Playstation All-Stars Battle Royale
Back in the 90s, the pitch for Super Smash Bros will have been one of the oddest things to come through Nintendo’s doors in a long while. The thought of the company’s mascots battering seven shades of shit out of one-another in a scrappy cartoon brawler must have made about as much sense as… Well, having characters from the Mario universe racing karts through trippy rainbow worlds. And we all know how well that turned out. The Super Smash Bros series became a runaway success, finding its niche as a delightfully irreverent tribute to all things Nintendo. They say imitation is the sincerest form of flattery, and someone at Sony must’ve been paying close attention, because Playstation All-Stars Battle Royale aims to fill the same role, throwing together a load of characters from the company’s rich history to battle it out in a 2D brawler.
It’s safe to say, right off the bat, Playstation All-Stars’s line-up lacks the lustre of Nintendo’s own. Where Smash Bros gave us Mario battering Link and Samus, here we have Fat Princess going toe-to-toe with Sweet Tooth. Cole MacGrath laying into Colonel Radec. You can’t blame Sony for lacking the rich seam of character history that Nintendo are able to tap, but for what’s billed as a celebration of all things Playstation the 22-strong character roster feels a little incomplete.
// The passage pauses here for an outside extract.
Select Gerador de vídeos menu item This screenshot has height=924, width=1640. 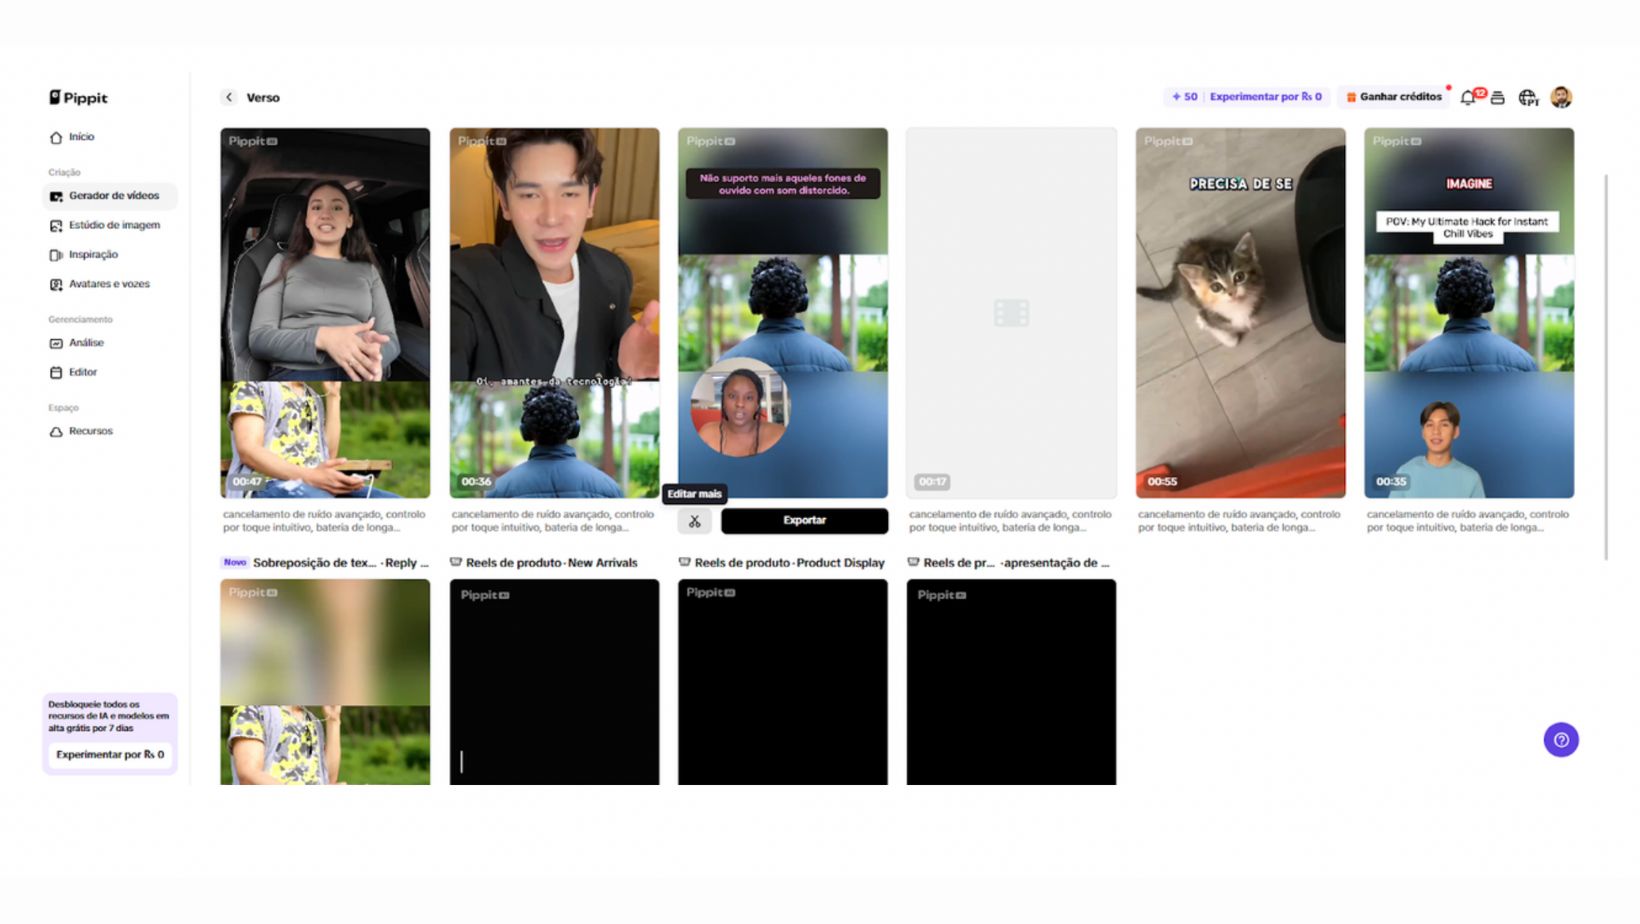[113, 196]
Favourites like Kratos, PaRappa, and Sackboy are squeezed in alongside a handful of third-party offerings, like Heihachi Mishima from Tekken and Raiden from Metal Gear Solid. But names like Lara Croft, Crash Bandicoot, and the like would have helped to flesh out a fairly limp selection. We can only imagine they’re saving the best for paid DLC in the near future.
Thankfully, the characters that are present are a delight to play as. Sony have done well to mesh together a wide variety of fighting styles while managing to keep it all fairly balanced. Three face buttons combined with jumps and directions pull off a bewildering variety of moves, which can be laced together into damaging combos. Each character has their strengths; Nathan Drake employs all kinds of guns and gadgets to attack from distance, where Heihachi is a close quarters battler, hammering away with punches and kicks. You’ll settle on one that suits your style quickly, and as you get further into it the intricacies of the fighting system will become clearer.
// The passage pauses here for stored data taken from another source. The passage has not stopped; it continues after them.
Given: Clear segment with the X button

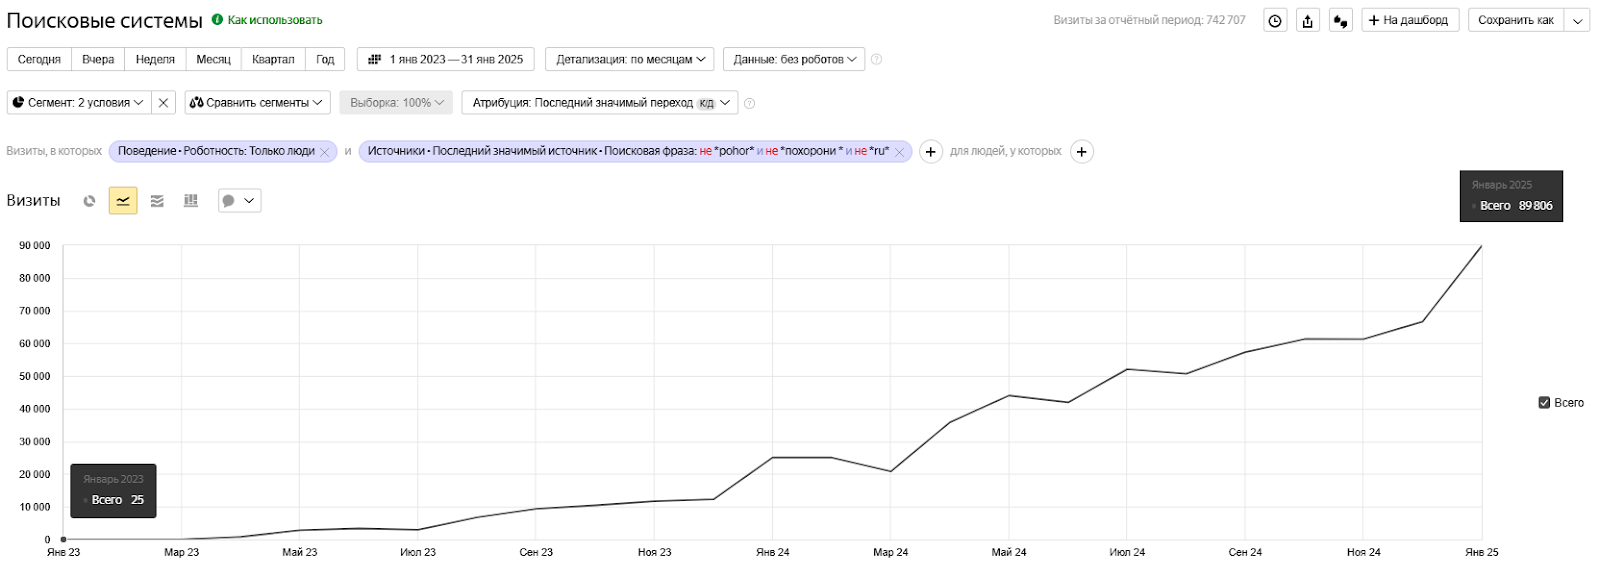Looking at the screenshot, I should coord(164,103).
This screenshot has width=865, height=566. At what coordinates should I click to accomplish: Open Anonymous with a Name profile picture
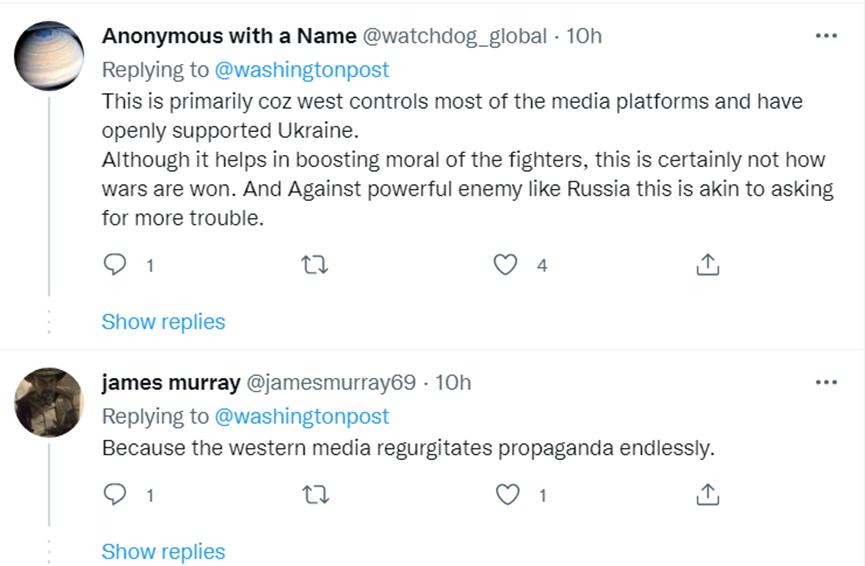coord(48,55)
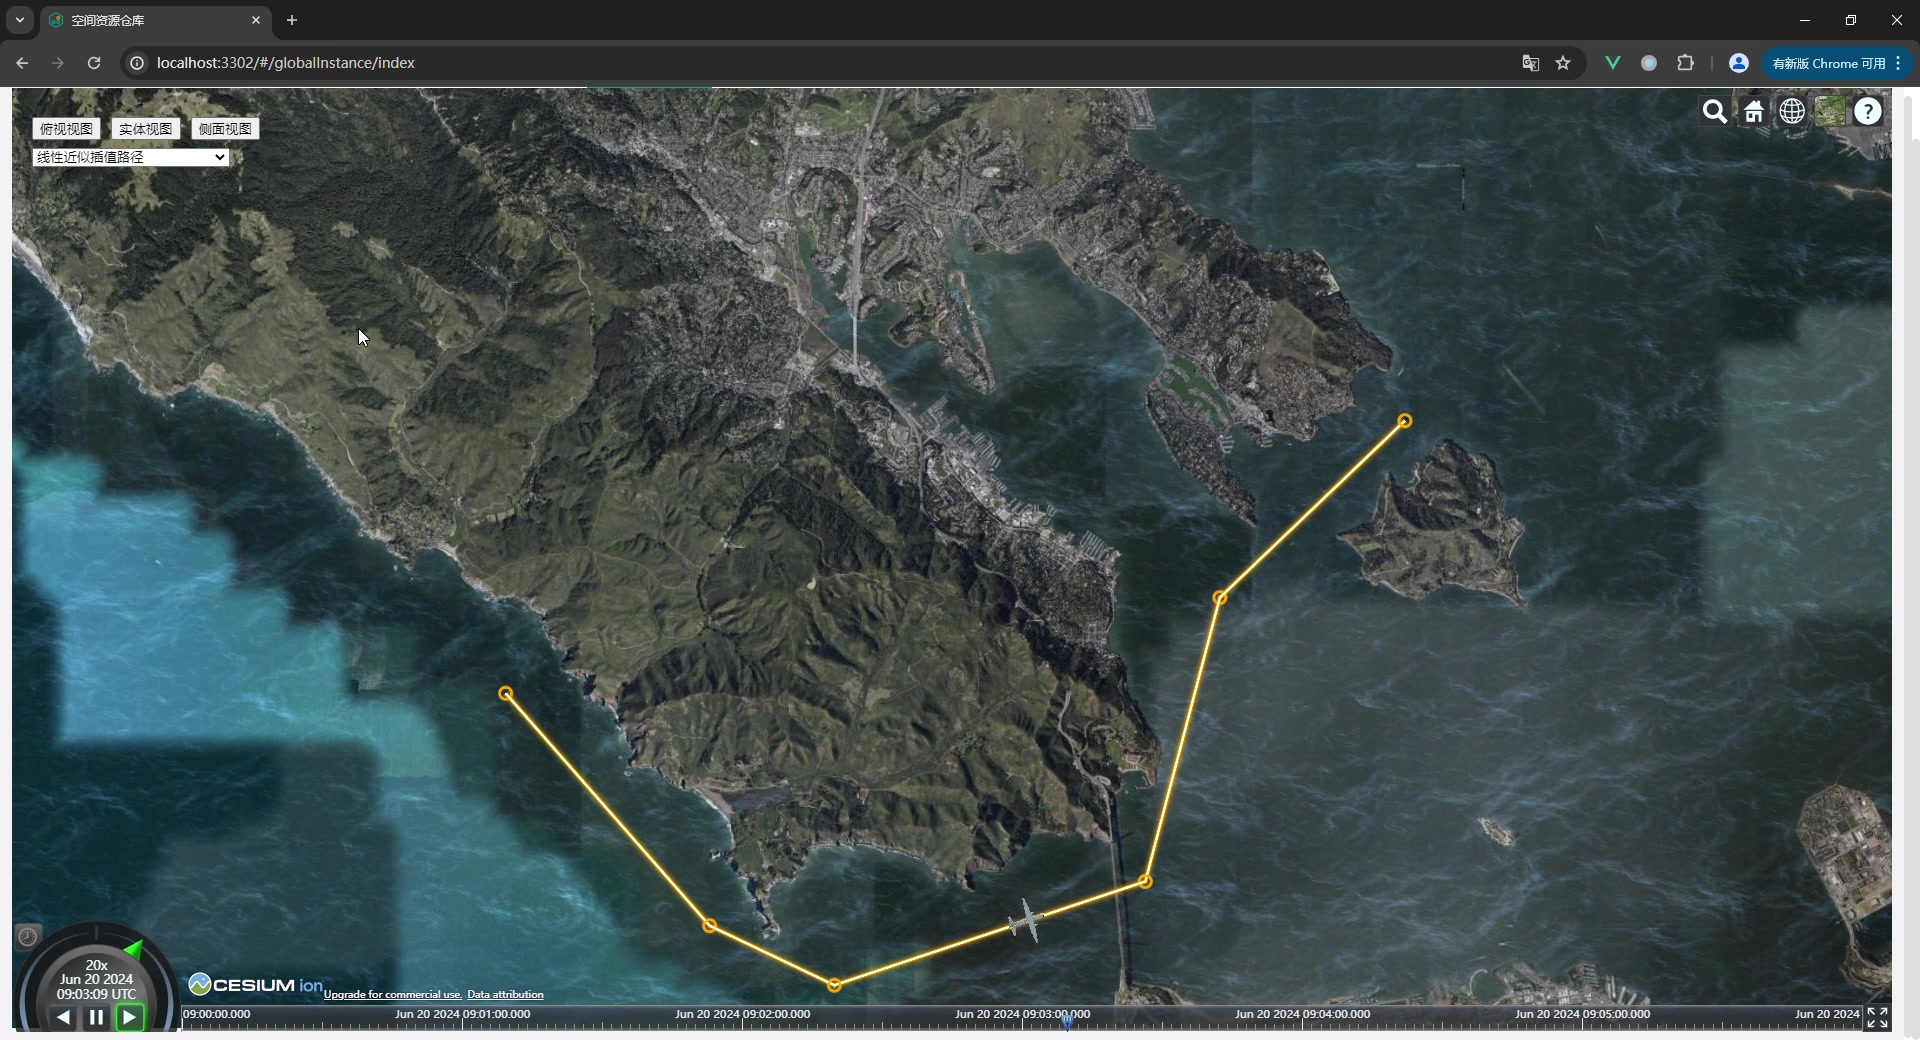Image resolution: width=1920 pixels, height=1040 pixels.
Task: Click the clock reset icon above the animation dial
Action: [28, 936]
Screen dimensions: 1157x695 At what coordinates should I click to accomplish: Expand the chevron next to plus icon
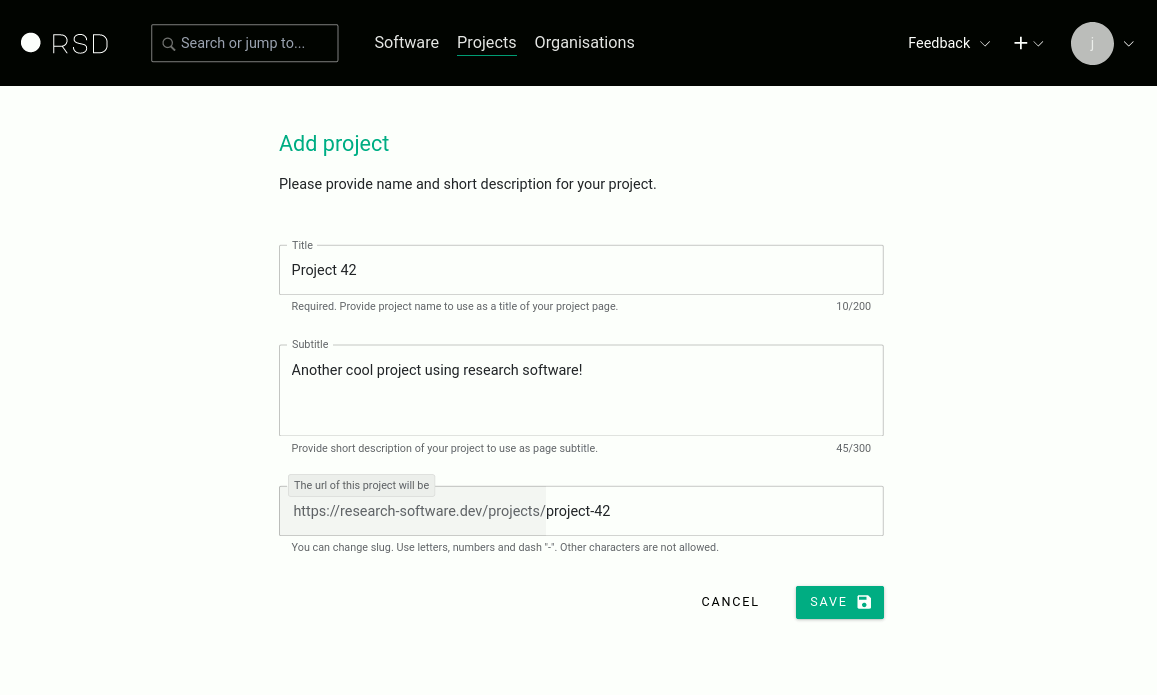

And what an odd system it is. Going against the grain of the fighting genre; attacks themselves don’t do any damage. There are no health bars, no percentages, nothing to chip away at. Instead attacks fill up a bar that allows you to unleash special moves, which are the only way to kill other players. These come in three levels. The first might take out someone standing right next to you, while powering up to the third will bring out a cutscene-driven offensive that obliterates everyone on screen. It adds and interesting risk/reward mechanic to the fighting, as you worry about whether to save up your power while other players are doing the same.
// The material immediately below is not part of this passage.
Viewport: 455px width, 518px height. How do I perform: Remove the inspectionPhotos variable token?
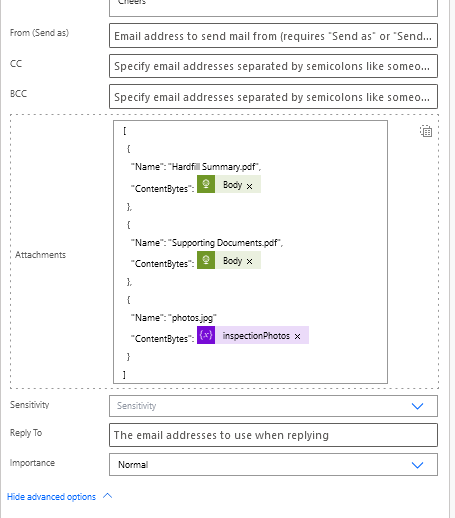coord(297,337)
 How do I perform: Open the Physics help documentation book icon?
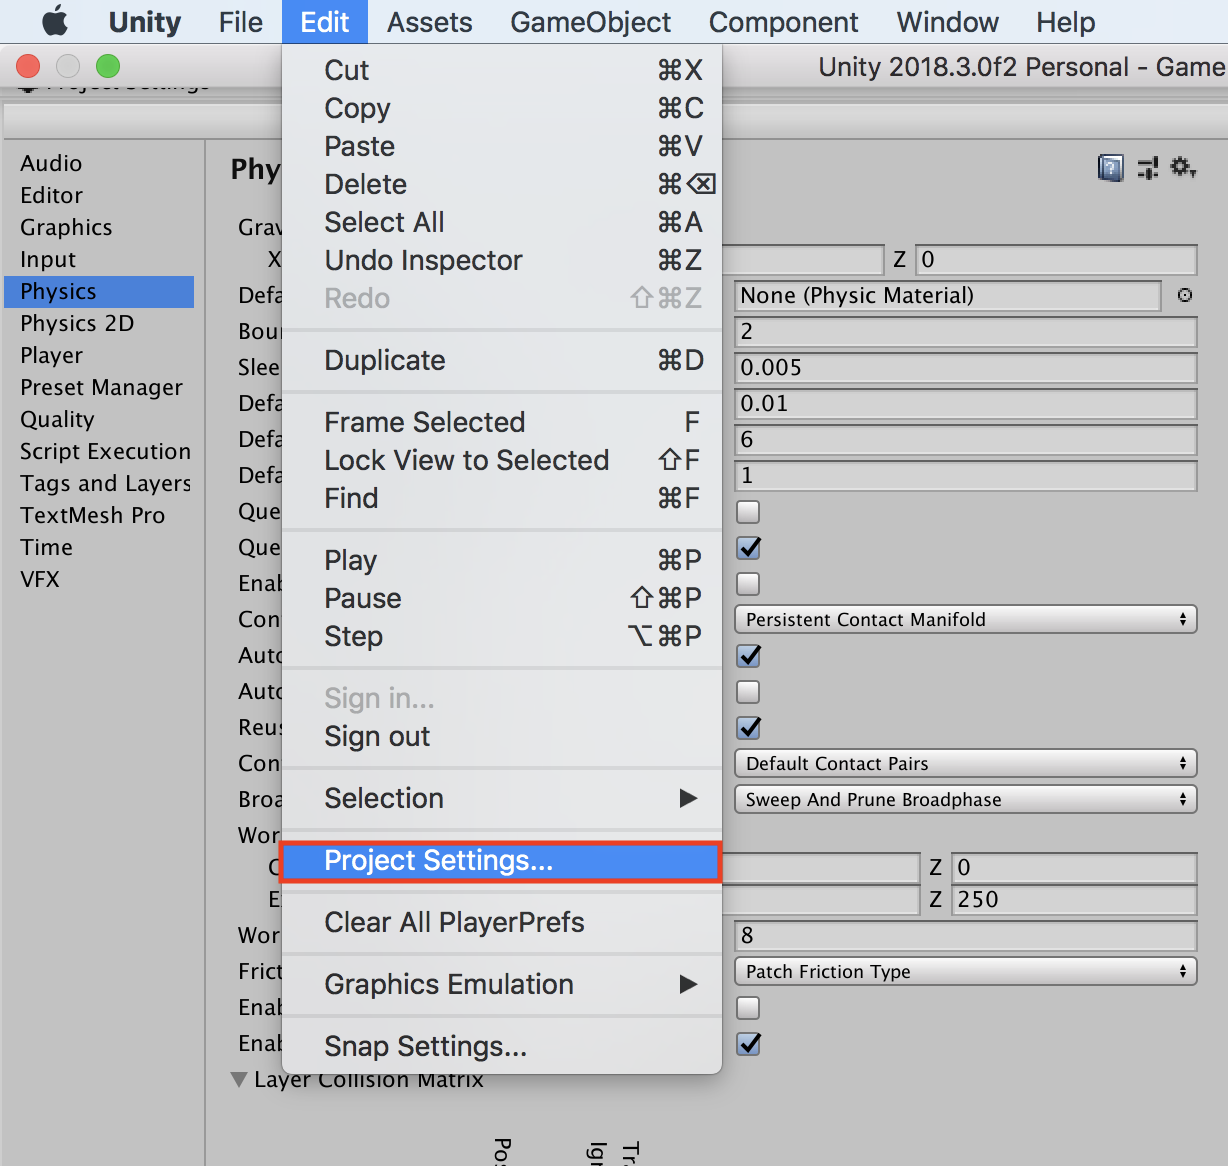click(1110, 168)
The frustration is that without scaling damage or health bars there’s often the feeling that you aren’t making any progress at all. Super attacks are easily missed, meaning fights can go on for a very long time. At one point I was stuck battling the final boss for nearly half an hour, as AI bots battered me with power draining items and dodged attack after attack. When it works, it works well, but at its worst the fighting system is a broken, blood boiling mess.
That nearly fits with the multiplayer focus of the game, but not quite. True, with four players Playstation All-Stars descends into the kind of laughably brilliant chaos you’d expect from a party fighting game. But in that you lose some of the intricate combo play, whereas with two players you can often be stuck simply battling to a stalemate. It doesn’t help that there’s nothing to do but fight. You’d expect it to be packed with extra modes, unlockables, and hidden treats, but there’s little of the sort. For a party game that’s disappointing. And for what’s billed as a celebration of Playstation history, it’s a real missed opportunity.
It’s difficult to shake the feeling that this is an unfinished game. Where the stages are gorgeously detailed the menus are bizarrely static and dull. The lack of extra modes is jarring, while the online battles are riddled with bugs. It is great fun for what it is, but Playstation All-Stars could have been so much more.